EXCERPTED PASSAGE:
For specific usage scenarios and methods of using EXCLUDE_COMPRESS_OPS and WEIGHT_MIN_MAX parameters, please refer to NPU Quantization Accuracy Debugging.

2.2 PyTorch Configuration

Notes

• If the user needs to compile and transform a PyTorch model, the NPU compiler version must be at least 1.6.0b0 or above, and Python 3.7 must be used.

• The original model to be converted must be in the jit.ScriptModule format.

Configuration Item	Parameter Values	Parameter Description
CORENAME	GRUS	Chip model
NPU_UNIT	NPU32	Specify NPU model
FRAMEWORK	PT	Specify the front-end DL framework type for the model to be converted
MODEL_FILE	Model file name and path, e.g., ./model.pb	Specify the file name and path of the model to be converted
OUTPUT_TYPE	c_code	Specify the format of the NPU file output by the compiler
OUTPUT_FILE	NPU file name (e.g., npu.h)	Specify the name of the NPU file output by the compiler
INPUT_OPS	input_index: shape	Specify information about all input nodes of the NPU model
INPUT_NCX_TO_NXC	[input_index, ...]	Whether to convert the data layout format of the input tensor of the NPU model
FP16_OUT_OPS	[out_state_index, ...]	Specify the output nodes in the NPU model output in Float16 format (FP16)
FUSE_BN	true / false (default false)	Enable BN parameter fusion functionality
COMPRESS	true / false (default false)	Enable quantization compression functionality for fully connected layers
CONV2D_COMPRESS	true / false (default false)	Enable quantization compression functionality for convolutional layers
EXCLUDE_COMPRESS_OPS	[weight_op_name, ...]	Specify weight nodes that can be excluded from quantization compression
WEIGHT_MIN_MAX	weight_op_name: [min, max]	Specify the minimum and maximum values when quantizing compressed weight nodes
WEIGHT_CACHE_SIZE	Allocated memory value (e.g., 10240)	Specify the size of the memory allocated in SRAM to store weights

INPUT_OPS

• Parameter Format

  input_index: shape

  input_index —— Index of the input node
  
  shape       —— Inference shape of the corresponding input tensor
  

• Usage Example

  Due to the dynamic computation graph used in the PyTorch framework, the names of the operator nodes are automatically generated, making it impossible to use identifiers for input configurations.

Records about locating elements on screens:
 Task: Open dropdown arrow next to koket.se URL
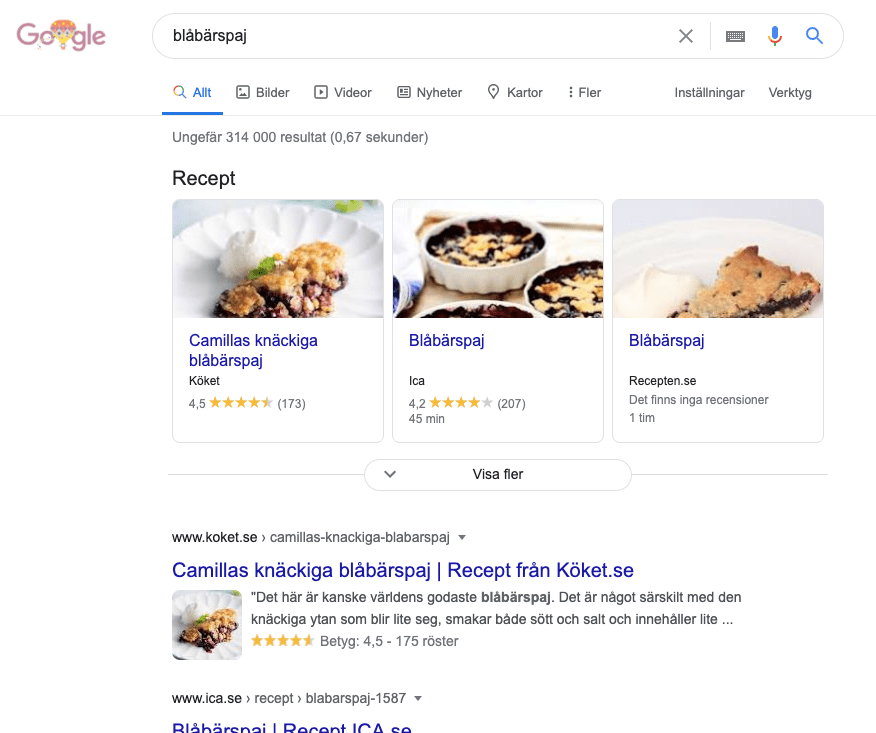[x=462, y=537]
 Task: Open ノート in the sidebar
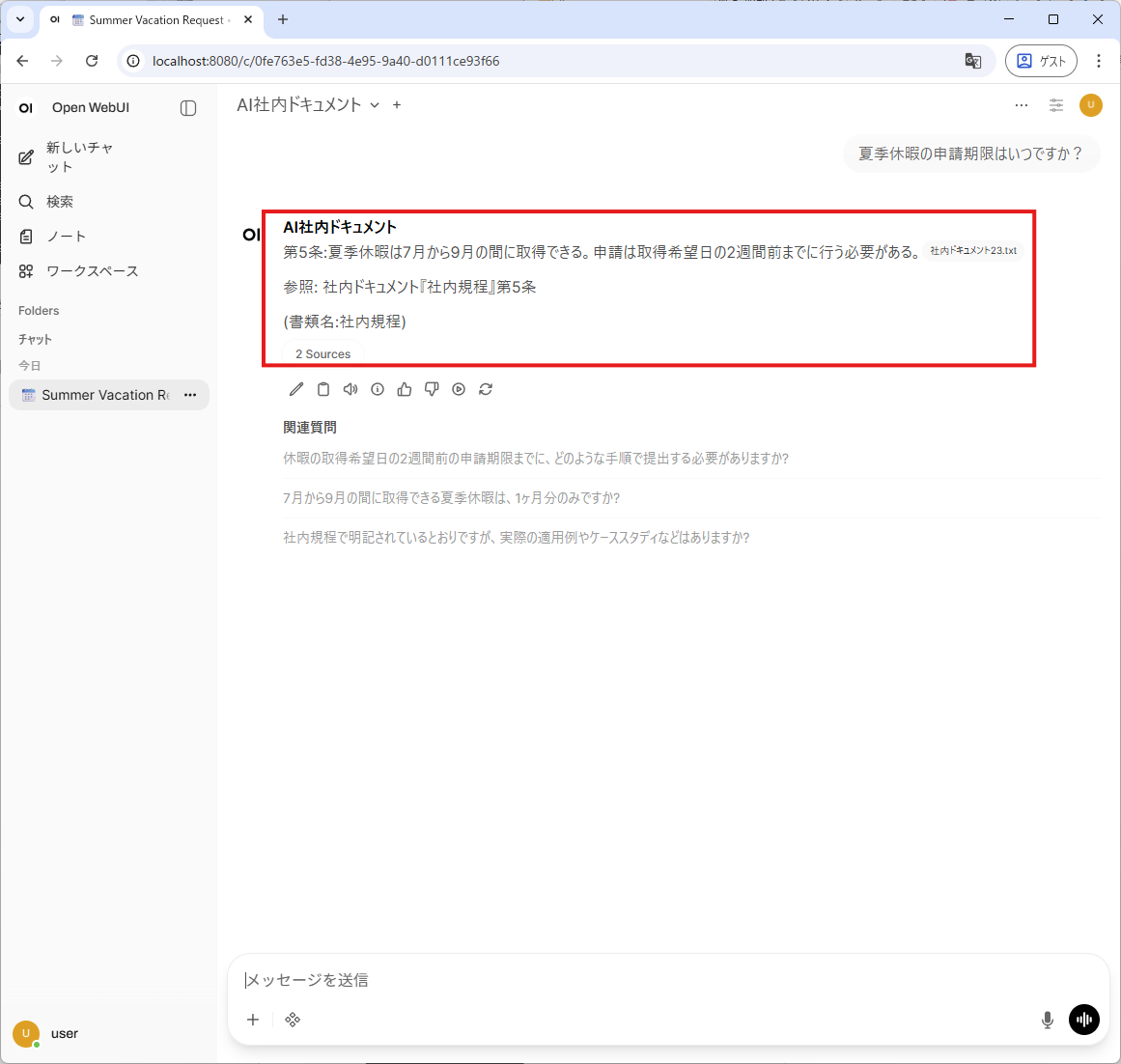point(66,237)
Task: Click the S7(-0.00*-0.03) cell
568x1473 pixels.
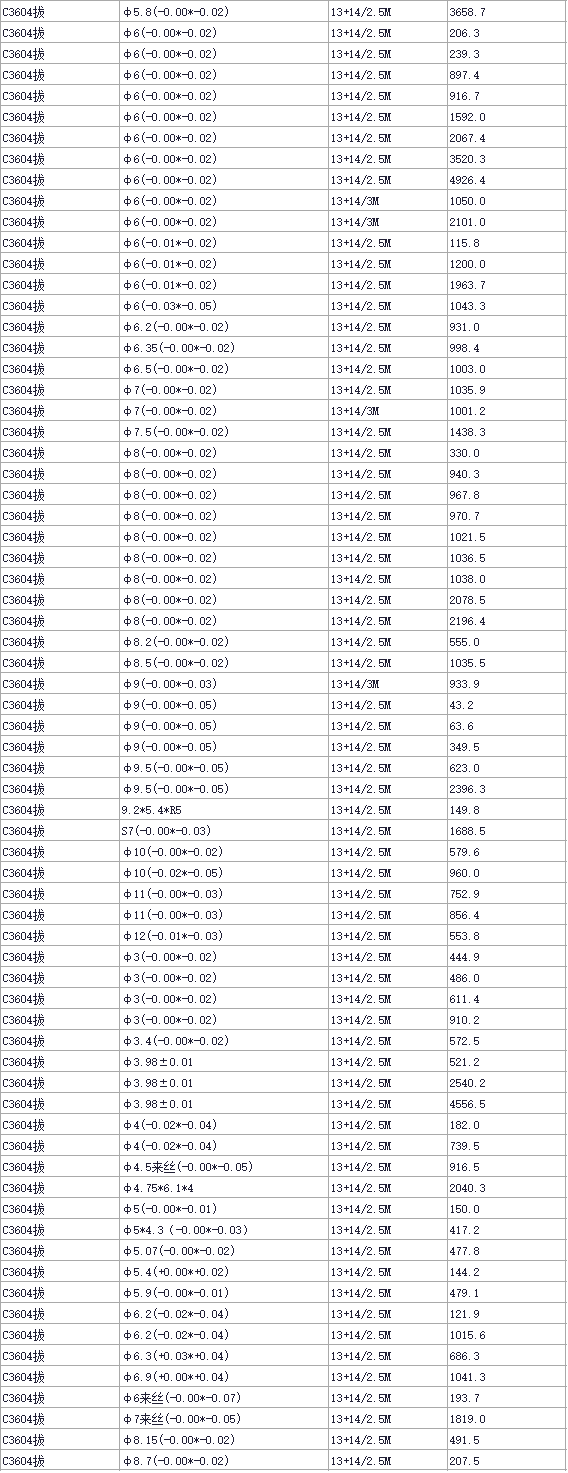Action: coord(223,831)
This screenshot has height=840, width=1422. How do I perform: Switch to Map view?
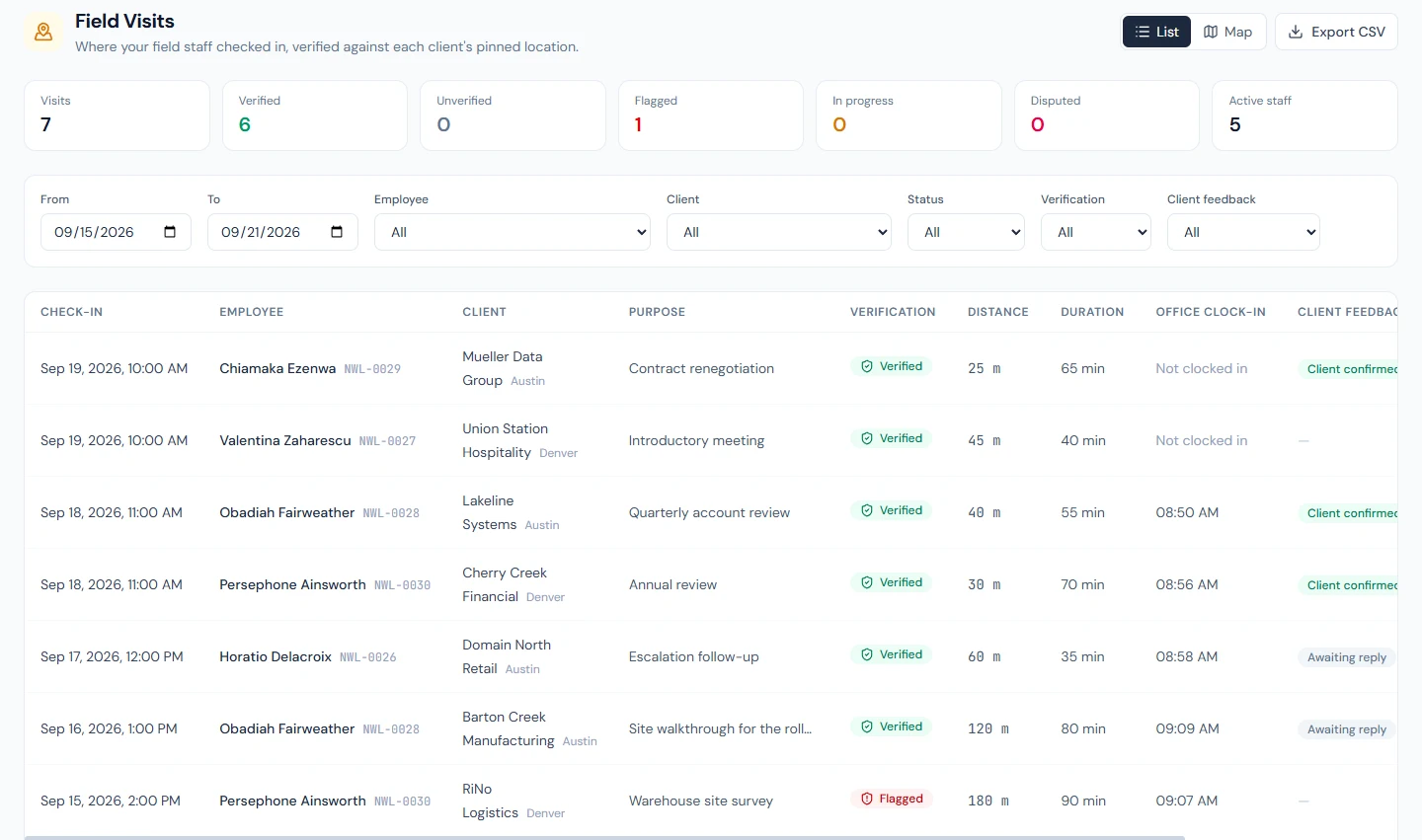click(1227, 32)
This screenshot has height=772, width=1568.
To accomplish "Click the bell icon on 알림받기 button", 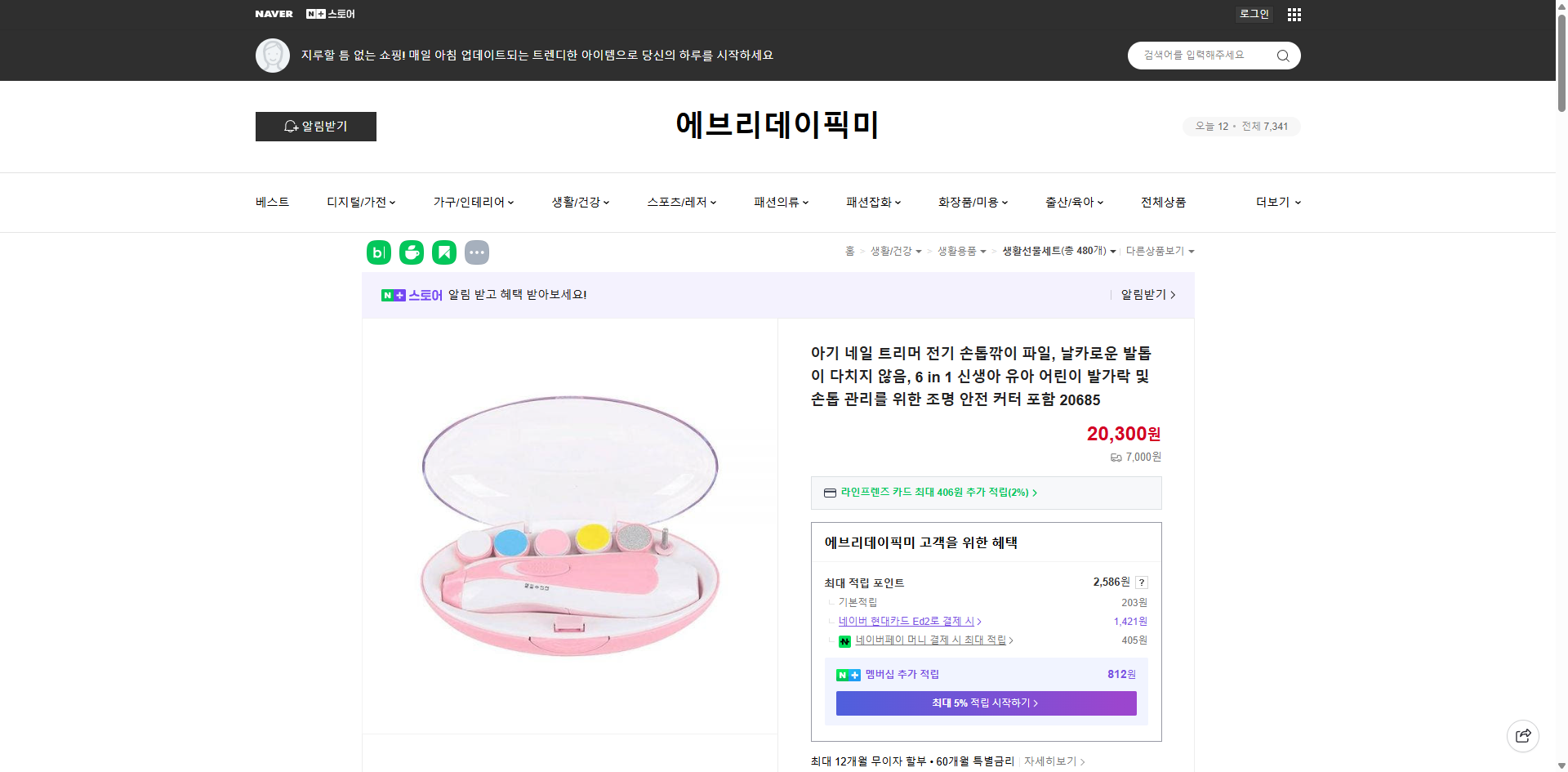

SHORT PROBLEM 1: Which configuration items in the PyTorch configuration text have a default value of false? List every one.
SHORT PROBLEM 2: In the PyTorch configuration text, what format must the original model be in before it can be converted?
SHORT PROBLEM 3: Continue the PyTorch configuration text from where it stops.

OUTPUT 1: FUSE_BN, COMPRESS, CONV2D_COMPRESS

OUTPUT 2: It must be in the jit.ScriptModule format.

OUTPUT 3:
  When converting PyTorch models with the NPU compiler, the INPUT_OPS parameter in the configuration file uses index values for mapping input tensors.

  In this example, a custom PyTorch model is built by inheriting from the nn.Module base class, and the configuration of the INPUT_OPS parameter is explained:

  class Net(nn.Module):
      def __init__(self):
          super(Net, self).__init__()
          self.conv1 = nn.Conv2d(in_channels=3, out_channels=32, kernel_size=3)
          self.pool1 = nn.MaxPool2d(kernel_size=2, stride=2)
          self.conv2 = nn.Conv2d(in_channels=1, out_channels=32, kernel_size=3)
          self.pool2 = nn.MaxPool2d(kernel_size=2, stride=2)
          self.adaptive_pool = nn.AdaptiveMaxPool2d((1,1))
          self.flatten = nn.Flatten()
          self.linear1 = nn.Linear(64,32)
          self.relu    = nn.ReLU()
          self.linear2 = nn.Linear(32,1)
  
      def forward(self, x, y):
          x = self.conv1(x)
          x = self.pool1(x)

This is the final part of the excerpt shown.